Even though I deem myself more of a contemplator than a believer, the confluence of religious holidays this weekend has been giving me an opportunity to mull over where I stand on matters that at least for me, point to the existence of a force that it is so much bigger than any of us- or all of us.
Those contemplators who do not believe the universe is entirely random often express the revealed presence of this force in terms of "love," "goodness," "karma," or some combination of all.
As one who sometimes leans toward that philosophy, I note an event that hit the news yesterday.
The winners of Wednesday night's $224.2 million national Powerball jackpot are a group of 13 Missouri state employees, who work for the Department of Social Services Family Support Division/Child Support Enforcement in Florissant, Missouri. They are pictured above.
Although I do not know these individuals personally, I have known others who perform these tasks. I've also known others - such as a school therapist in a rural area of Oregon who works in close professional liaison with these noble workers. Plus, I have a degree in Sociology, and that gives me a bit of extra insight into what they do.
And what exactly do people who work for Department of Social Services Family Support Division/Child Support Enforcement do?
They investigate negligence and cruelty visited upon some of our most vulnerable people- innocent children.
Innocent children scarred by months, if not years, of living around meth use, alcohol abuse, sexual abuse, domestic violence, and negligence.
Dwellings (I refuse to call them "homes") where the primary cooking is not of healthy meals, but of methamphetamine.
Settings where the adult male and female the child looks to for their very sustenance engage in fisticuffs, hurling of objects, kicking down of doors, plus verbal and physical abuse of the worst kind.
Homes where a drunken or drug-addicted uncle forces the child to kneel down in front of him and bear a most horrid of unconsensual indignities that may scar the child for life.
And so these social service workers come to these homes, are sometimes threatened, often cursed at, and most often unappreciated.
It is another form of underappreciation that so many of these social service workers must face.
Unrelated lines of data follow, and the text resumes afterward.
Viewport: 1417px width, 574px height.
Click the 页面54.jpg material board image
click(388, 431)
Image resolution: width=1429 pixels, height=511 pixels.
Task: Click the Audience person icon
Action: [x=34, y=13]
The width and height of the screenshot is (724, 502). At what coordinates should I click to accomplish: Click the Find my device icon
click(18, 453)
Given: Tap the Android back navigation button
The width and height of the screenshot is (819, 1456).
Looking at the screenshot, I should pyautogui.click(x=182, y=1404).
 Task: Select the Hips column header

While spoiled multimillionaires run into end zones and mug for the movies, these workers must manage their lives for a relative pittance of a wage. And, in toomany states, must go begging and pleading before the Legislature for enough funding to do their jobs. Or to even have jobs during the approaching budget cycle.
But as a result of the efforts, undertaken by so many social service workers, so many children from these dwellings will spend this Easter Weekend not breathing in the toxic fumes of cooking meth, but the sweet aromas of Easter Sunday pancakes.
It is not that these social service workers seek major economic gains. They did not enter this work for such reasons. If material aquisitiveness were an overriding priority for them, they would have pursued another profession.
But still, it is nice to be paid. Right or wrong, the height and speed of the eagle's Friday flights is a measure of how much society evaluates those who perform the work for which the Eagle flies. Or doesn't.
I know what some of you may be thinking.
Of course I know that many scoundrels have been major lottery winners. Lottery winnings are not apportioned by a higher force as some sort of automatic certificate of goodness. But that's not my point.
My point here is that when the Powerball lottery balls fell on Wednesday night, something so good and so right and so well-deserved happened.
Specifically, when I hear that 13 people who regularly perform this noble work have won an award that will bring them a substantial measure of material comfort in this life, I reflectively must ponder the possibility that the universe is not random - and in some way, some form, knows what goodness is.